Machine Learning-Driven Prognostic Analysis of Cuproptosis and Disulfidptosis-related lncRNAs in Clear Cell Renal Cell Carcinoma: A Step Towards Precision Oncology

Abstract

Abstract Background Clear cell renal cell carcinoma (ccRCC), the most prevalent type of kidney malignancy, is noted for its high fatality rate, underscoring the imperative for reliable diagnostic and prognostic indicators. The mechanisms of cell death, cuproptosis and disulfidptosis, recently identified, along with the variable expression of associated genes and long non-coding RNAs (lncRNAs), have been linked to the progression of cancer and resistance to treatment. The objective of this research is to delineate the functions of lncRNAs associated with cuproptosis and disulfidptosis (CDRLRs) in ccRCC, thereby enhancing the precision of prognostic evaluations and contributing to the development of targeted therapeutic approaches. Methods We applied the least absolute shrinkage and selection operator (LASSO) regression analysis to construct a prognostic signature from a set of CDRLRs. The data from The Cancer Genome Atlas (TCGA) was segmented into high and low-risk groups based on median risk scores from the signature, to investigate their prognostic disparities. Results The derived signature, which includes four CDRLRs—ACVR2B-AS1, AC095055.1, AL161782.1, and MANEA-DT—was confirmed to be predictive for ccRCC patient outcomes, as evidenced by receiver operating characteristic (ROC) curves and Kaplan-Meier (K-M) survival analysis. The prognostic model enabled the graphical prediction of 1-, 3-, and 5-year survival rates for ccRCC patients, with calibration plots affirming the concordance between anticipated and observed survival rates.

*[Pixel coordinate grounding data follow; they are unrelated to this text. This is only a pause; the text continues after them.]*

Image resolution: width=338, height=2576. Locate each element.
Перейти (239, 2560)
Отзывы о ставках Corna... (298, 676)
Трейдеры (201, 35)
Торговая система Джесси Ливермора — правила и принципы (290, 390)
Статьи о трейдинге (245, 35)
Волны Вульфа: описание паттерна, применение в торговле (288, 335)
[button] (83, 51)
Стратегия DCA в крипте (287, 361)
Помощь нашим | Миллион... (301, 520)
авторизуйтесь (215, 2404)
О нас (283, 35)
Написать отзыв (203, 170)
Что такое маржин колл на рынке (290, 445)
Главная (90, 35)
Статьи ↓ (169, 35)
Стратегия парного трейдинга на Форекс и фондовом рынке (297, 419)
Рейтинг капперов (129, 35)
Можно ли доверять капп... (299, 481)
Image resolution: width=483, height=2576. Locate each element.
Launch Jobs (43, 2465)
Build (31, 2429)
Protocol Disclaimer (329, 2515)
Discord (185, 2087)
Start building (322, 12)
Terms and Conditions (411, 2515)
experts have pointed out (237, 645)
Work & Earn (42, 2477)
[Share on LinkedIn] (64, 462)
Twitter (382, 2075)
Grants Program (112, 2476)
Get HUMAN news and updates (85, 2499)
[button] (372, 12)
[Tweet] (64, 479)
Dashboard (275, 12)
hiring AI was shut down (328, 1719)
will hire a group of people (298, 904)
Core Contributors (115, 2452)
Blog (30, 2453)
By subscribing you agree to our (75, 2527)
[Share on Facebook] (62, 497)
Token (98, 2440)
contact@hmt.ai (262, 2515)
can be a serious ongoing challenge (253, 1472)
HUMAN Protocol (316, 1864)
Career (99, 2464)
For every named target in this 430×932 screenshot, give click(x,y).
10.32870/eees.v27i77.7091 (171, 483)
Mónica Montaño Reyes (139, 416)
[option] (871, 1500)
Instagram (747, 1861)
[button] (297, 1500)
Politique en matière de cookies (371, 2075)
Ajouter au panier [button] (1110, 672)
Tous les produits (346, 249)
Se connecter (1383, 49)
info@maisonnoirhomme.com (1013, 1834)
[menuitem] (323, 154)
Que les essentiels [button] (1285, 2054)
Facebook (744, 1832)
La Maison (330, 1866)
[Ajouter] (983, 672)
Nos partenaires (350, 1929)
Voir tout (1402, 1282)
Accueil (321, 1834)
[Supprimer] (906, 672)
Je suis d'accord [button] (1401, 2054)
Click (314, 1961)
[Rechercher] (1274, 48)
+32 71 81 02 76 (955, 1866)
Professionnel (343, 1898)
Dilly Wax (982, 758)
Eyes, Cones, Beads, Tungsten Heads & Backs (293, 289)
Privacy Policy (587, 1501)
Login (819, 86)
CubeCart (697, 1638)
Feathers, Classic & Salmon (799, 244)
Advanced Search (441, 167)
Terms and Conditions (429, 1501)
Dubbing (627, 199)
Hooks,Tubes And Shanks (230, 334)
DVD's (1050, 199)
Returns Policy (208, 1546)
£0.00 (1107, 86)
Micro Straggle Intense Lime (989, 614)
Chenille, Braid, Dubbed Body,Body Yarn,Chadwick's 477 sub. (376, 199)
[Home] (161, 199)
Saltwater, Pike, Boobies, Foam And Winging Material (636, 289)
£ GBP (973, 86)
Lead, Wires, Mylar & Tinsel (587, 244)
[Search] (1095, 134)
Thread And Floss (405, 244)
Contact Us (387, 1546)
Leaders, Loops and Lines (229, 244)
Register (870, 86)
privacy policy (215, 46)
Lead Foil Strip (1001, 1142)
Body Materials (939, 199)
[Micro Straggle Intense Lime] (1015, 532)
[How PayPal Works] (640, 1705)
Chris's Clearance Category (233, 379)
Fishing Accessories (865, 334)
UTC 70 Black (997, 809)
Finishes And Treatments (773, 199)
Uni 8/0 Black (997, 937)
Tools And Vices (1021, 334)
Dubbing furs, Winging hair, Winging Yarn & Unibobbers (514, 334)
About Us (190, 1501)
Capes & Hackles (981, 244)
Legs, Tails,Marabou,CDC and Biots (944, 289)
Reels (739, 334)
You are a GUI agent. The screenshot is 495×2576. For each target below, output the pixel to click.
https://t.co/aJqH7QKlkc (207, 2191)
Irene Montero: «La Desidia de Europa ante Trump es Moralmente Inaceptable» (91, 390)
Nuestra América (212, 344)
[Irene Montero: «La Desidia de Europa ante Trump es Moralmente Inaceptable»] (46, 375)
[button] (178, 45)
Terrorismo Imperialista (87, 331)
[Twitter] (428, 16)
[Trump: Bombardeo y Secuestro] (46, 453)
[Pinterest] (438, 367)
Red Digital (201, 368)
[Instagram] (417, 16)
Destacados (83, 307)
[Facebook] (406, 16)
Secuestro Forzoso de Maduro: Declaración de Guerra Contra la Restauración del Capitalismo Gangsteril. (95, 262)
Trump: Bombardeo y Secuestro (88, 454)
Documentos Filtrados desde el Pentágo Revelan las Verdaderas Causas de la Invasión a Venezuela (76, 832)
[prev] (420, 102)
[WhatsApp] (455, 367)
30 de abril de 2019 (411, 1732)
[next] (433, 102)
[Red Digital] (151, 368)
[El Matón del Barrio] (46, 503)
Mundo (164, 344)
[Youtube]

Additionally, the study assessed tumor mutation burden (TMB) and the immune microenvironment (TME) using oncoPredict and Immunophenoscore (IPS) algorithms, uncovering that patients in the high-risk group presented with increased TMB and distinctive TME profiles, which may influence their response to targeted and immune therapies. Notably, marked differences in the sensitivity to anticancer drugs were observed between the risk groups. Conclusion This investigation introduces a prognostic signature comprising cuproptosis and disulfidptosis-associated lncRNAs as a viable biomarker for ccRCC. Beyond enhancing prognostic accuracy, this signature holds the promise for steering personalized treatments, thereby advancing precision oncology for ccRCC. However, it is imperative to pursue further clinical validation to adopt these insights into clinical practice.